Little is understood about the human brain and this is the reason why neuroscientists rely heavily on the in vitro brain tissue samples from animals to understand the human brain. However, it is important to take note that animal brain tissues are entirely different from ours and if we do drug testing on the former, the effects could be catastrophic for us. Unfortunately, the brain has more than 86 billion nerve cells thus leaving a large gray area for scientists.


Recently, researchers from the ARC Center of Excellence for Electromaterials Science in Australia created the first ever 3D bioprinted structure that uses brain (neural) cells in order to mimic the structure of the brain tissues. This new breakthrough makes it very easy for scientists to study the brain and also treat different conditions like Alzheimer’s and schizophrenia.


To create the tissues, the researchers developed a bio-ink that contains immature cortical neurons that are encapsulated by a carbohydrate-based material made from gellan gum polymer hydrogel. This base material allows cell dispersion but it also provides protection to the neural cells.

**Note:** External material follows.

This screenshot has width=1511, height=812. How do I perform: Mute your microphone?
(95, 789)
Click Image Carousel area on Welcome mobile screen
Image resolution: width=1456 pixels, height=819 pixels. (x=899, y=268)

The material is delivered using a handheld 3D printer. A total of six layers were created to mimic the brain tissues.


Professor Gordon Wallace, the AES Director, explained that perfecting the technology still has a long way to go but the team is hopeful that the research will pave a way for the use of highly sophisticated printers in the future in order to create structures with better resolution to help treat different diseases.